But he said he understood the Otto Zehm case enough to know that police officers who saluted Karl F. Thompson Jr., the officer convicted last year for using excessive force against Zehm, were insulting to Zehm’s family.

“From where I sit, it was a slap in the face of the community,” Stamper said. “It was a tone-deaf gesture that rubbed a lot of salt in a lot of wounds.”

Stamper, who served as Seattle’s police chief from 1994 until 2000, spoke about police reform, the use of force, police oversight and drug policy Thursday night at the Bing Crosby Theater. Most of the evening, he spoke in response to questions from three panelists. His discussion of the controversial courtroom salute of Thompson was in response to a question from Spokane Police Guild President Ernie Wuthrich, who asked Stamper for his advice on moving forward positively after controversial police action.

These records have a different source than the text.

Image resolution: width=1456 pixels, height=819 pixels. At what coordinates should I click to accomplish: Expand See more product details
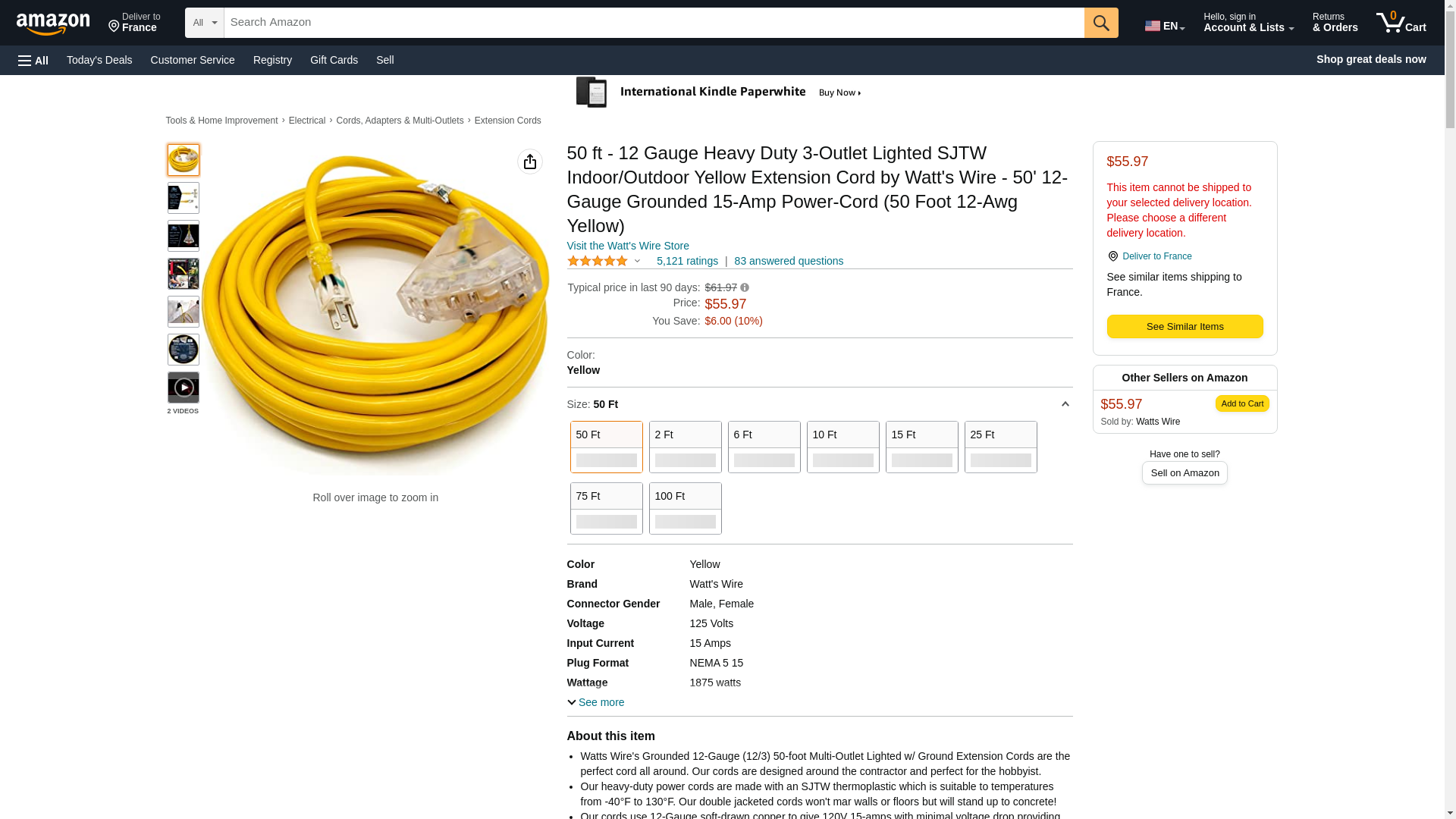click(596, 702)
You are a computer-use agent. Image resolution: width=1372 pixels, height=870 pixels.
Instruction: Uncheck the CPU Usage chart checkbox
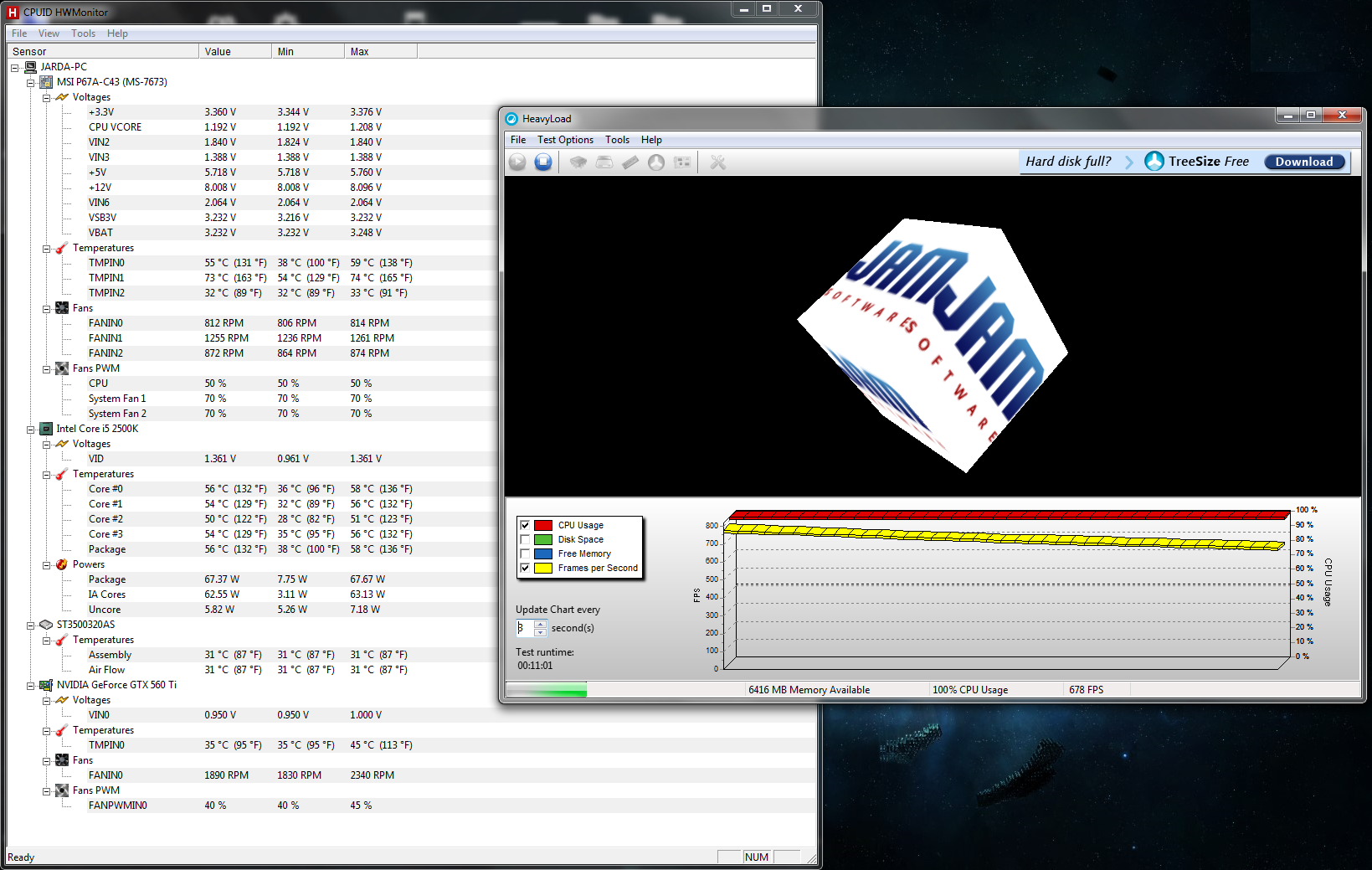[525, 525]
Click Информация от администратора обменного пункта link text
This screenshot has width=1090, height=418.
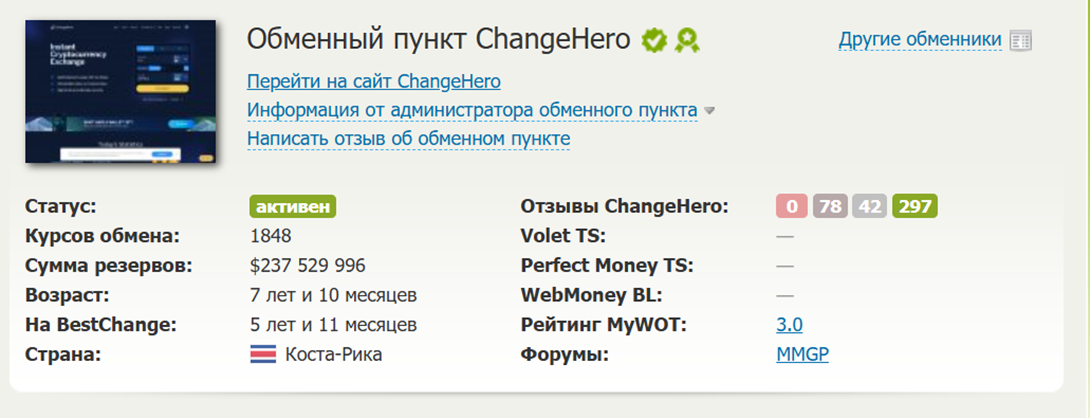[472, 110]
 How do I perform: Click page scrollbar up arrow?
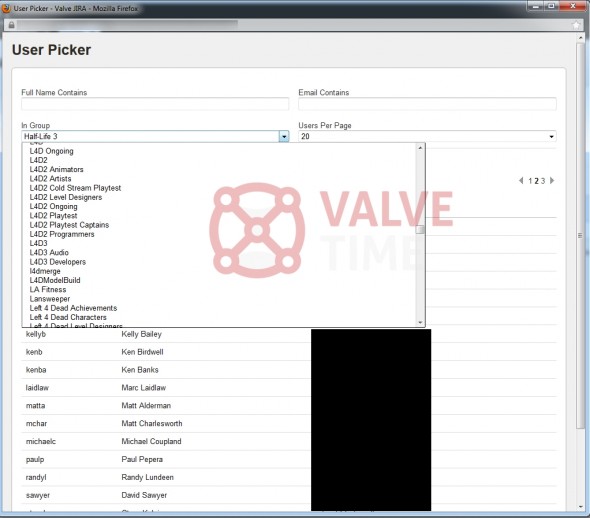point(581,38)
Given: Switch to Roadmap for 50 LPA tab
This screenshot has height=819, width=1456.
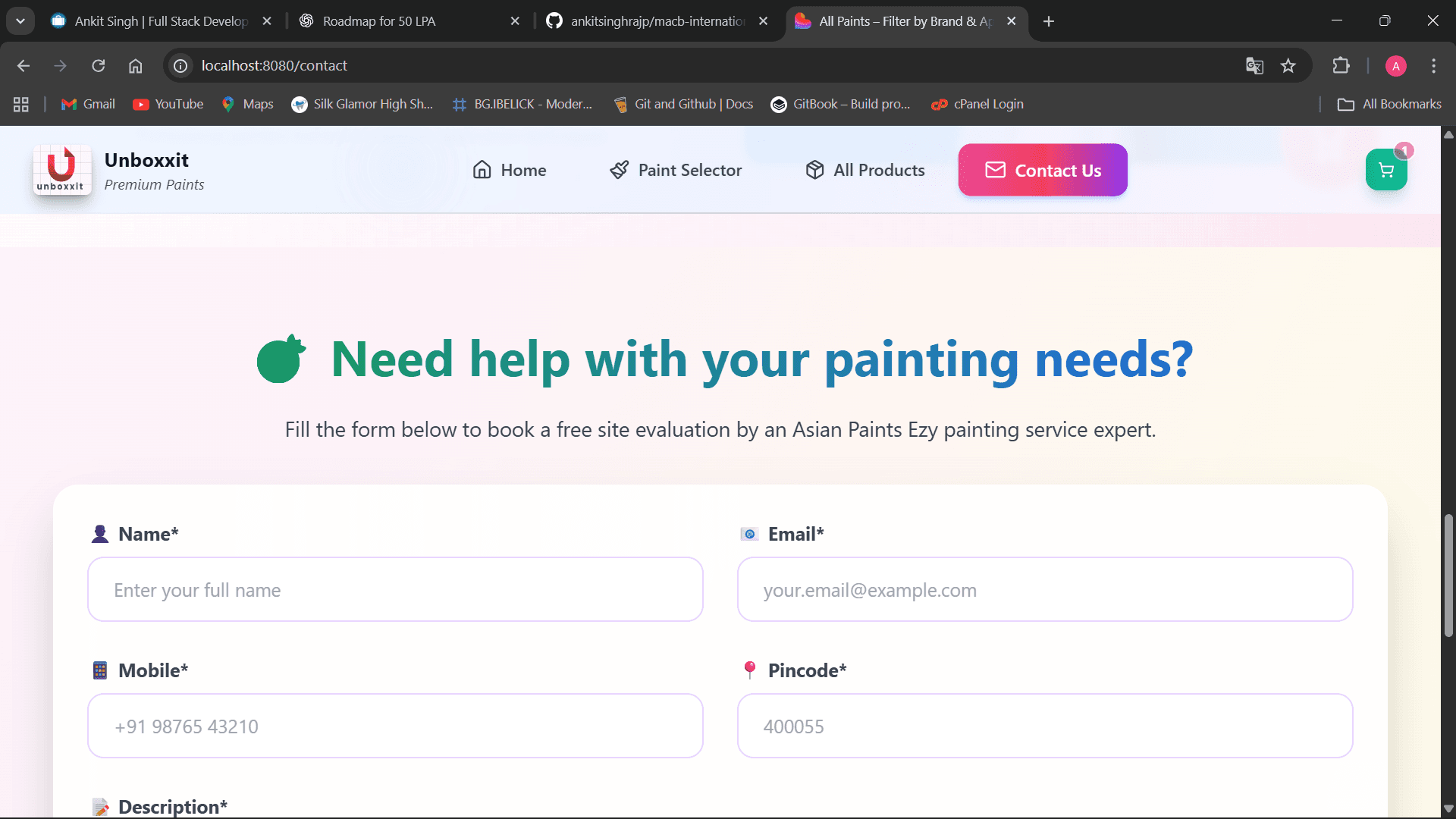Looking at the screenshot, I should pos(379,21).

Stamper praised Wuthrich for being at the event and advised him to remain active in community dialogue.

“As a community, what would be healing? What would be persuasive as to future steps?” Stamper said. “To be an active and engaged participant in representing the rank and file, that strikes me as incredibly valuable.”

He recommended that police leaders fire officers they believe should be terminated even if a city attorney believes the department is likely to be forced to rehire the officer.

“So you get overturned – at least you did the right thing,” Stamper said.

Spokane City Council President Ben Stuckart asked Stamper how to prevent improper force in the face of budget cuts that mean fewer cops on duty.

Stamper said a lack of cops can make officers more fearful because help from other officers is farther away. And, he said, most cases of improper police force result from fear.

“If you don’t have enough cops, find a way to get them,” he said in a message directed to elected leaders. “But also provide the kind of training to your police officers that allows them to confront their own fears.”

Stamper said the goal is for departments to work closely with the community to restore trust.

“It’s important that police officers recognize that they are a part of and not apart from the communities they serve,” he said. “It will make their jobs so much more enjoyable, satisfying and safer.”